## SET PROBLEM
Please pull out every line of the data below that contains the string "link", keeping only those lines. The match is case-sensitive.

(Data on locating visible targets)
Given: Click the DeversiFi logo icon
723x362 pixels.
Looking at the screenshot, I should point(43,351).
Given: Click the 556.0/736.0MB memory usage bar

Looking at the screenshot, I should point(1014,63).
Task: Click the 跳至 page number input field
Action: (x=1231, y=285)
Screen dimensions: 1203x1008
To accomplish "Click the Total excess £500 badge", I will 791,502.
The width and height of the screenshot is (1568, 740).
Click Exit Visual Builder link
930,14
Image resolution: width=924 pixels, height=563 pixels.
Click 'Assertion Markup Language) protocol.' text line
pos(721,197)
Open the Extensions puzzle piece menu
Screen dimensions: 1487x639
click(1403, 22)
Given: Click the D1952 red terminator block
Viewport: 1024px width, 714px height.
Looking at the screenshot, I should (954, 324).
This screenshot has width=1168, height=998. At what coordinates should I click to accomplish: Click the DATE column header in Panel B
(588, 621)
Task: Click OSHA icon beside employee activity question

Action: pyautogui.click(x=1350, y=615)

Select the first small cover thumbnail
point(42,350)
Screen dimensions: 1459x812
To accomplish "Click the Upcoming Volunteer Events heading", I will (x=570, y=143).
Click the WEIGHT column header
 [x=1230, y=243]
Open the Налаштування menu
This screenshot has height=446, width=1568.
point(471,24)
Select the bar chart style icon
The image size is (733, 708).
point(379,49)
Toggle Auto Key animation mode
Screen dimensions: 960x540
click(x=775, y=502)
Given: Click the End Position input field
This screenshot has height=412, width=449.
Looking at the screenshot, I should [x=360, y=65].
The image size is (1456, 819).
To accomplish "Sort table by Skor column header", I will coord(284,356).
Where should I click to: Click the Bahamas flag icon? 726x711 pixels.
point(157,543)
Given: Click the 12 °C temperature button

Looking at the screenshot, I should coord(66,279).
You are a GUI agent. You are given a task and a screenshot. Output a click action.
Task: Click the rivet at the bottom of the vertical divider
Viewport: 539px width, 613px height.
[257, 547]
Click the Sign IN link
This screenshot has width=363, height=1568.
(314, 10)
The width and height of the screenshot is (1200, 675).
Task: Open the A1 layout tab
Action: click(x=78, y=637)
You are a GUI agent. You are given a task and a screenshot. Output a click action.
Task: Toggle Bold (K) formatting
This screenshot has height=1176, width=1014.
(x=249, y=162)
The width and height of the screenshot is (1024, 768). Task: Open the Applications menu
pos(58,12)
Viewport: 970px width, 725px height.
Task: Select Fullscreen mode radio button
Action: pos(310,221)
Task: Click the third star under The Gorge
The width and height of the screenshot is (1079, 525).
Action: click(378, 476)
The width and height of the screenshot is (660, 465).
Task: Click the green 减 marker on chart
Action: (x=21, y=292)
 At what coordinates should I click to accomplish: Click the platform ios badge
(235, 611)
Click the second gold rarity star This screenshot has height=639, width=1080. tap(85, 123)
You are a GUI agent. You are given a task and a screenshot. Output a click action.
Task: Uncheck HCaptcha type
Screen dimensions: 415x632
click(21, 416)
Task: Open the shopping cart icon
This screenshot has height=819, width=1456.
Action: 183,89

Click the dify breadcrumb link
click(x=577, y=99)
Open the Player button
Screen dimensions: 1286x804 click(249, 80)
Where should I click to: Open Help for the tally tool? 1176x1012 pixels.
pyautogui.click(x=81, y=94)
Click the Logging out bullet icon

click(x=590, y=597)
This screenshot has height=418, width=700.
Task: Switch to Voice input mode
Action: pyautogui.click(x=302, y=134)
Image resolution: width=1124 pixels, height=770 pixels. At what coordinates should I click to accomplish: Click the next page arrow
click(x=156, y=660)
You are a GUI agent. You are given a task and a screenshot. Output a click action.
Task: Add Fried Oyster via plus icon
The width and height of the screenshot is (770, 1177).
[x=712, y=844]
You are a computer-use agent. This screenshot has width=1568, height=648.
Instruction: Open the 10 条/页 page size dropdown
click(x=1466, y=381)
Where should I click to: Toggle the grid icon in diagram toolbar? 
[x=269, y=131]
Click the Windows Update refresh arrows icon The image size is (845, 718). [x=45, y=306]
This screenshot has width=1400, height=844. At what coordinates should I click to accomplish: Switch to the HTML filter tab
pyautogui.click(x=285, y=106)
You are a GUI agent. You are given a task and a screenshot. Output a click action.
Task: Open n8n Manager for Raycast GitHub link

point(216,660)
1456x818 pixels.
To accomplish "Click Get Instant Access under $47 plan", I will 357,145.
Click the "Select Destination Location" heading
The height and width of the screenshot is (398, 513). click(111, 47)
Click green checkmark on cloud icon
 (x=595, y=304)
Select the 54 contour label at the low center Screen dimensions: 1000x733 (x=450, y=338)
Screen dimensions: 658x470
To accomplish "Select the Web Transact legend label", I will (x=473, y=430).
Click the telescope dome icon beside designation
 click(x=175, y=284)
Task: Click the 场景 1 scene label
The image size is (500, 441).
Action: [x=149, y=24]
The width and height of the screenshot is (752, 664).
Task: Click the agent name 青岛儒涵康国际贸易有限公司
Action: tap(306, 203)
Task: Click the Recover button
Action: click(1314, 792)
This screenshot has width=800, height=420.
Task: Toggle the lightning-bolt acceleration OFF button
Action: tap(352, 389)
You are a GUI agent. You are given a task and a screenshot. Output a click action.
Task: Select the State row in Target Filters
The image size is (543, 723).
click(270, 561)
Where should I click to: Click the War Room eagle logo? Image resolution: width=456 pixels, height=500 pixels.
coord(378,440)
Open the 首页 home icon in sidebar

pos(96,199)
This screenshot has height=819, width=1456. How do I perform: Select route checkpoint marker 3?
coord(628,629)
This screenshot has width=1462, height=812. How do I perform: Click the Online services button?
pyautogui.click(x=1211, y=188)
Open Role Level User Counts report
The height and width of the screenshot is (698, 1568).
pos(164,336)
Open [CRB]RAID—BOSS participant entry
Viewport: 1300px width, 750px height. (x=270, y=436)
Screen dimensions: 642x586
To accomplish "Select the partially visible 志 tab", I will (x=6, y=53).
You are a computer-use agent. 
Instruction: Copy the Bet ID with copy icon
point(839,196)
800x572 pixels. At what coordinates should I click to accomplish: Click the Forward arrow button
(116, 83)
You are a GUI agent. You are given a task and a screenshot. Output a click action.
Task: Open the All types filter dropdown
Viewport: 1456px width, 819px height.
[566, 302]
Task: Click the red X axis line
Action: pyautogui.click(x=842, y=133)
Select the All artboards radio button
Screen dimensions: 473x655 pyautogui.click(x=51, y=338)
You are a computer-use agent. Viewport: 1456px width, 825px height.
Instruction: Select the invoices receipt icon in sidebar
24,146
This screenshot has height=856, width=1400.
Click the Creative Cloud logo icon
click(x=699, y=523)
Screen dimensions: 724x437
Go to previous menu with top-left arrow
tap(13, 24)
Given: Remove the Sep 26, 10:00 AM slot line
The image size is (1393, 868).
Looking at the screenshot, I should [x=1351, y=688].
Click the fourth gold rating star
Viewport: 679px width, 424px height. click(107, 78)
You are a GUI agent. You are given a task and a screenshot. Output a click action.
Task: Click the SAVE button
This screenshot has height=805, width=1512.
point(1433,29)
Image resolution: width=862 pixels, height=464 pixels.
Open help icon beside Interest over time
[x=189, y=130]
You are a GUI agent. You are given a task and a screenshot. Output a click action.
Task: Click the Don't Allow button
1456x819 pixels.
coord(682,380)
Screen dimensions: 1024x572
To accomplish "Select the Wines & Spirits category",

## OUTPUT BELOW
Click Exit Visual Builder link
Click the Sign IN link
Click the dify breadcrumb link
Task: Open n8n Manager for Raycast GitHub link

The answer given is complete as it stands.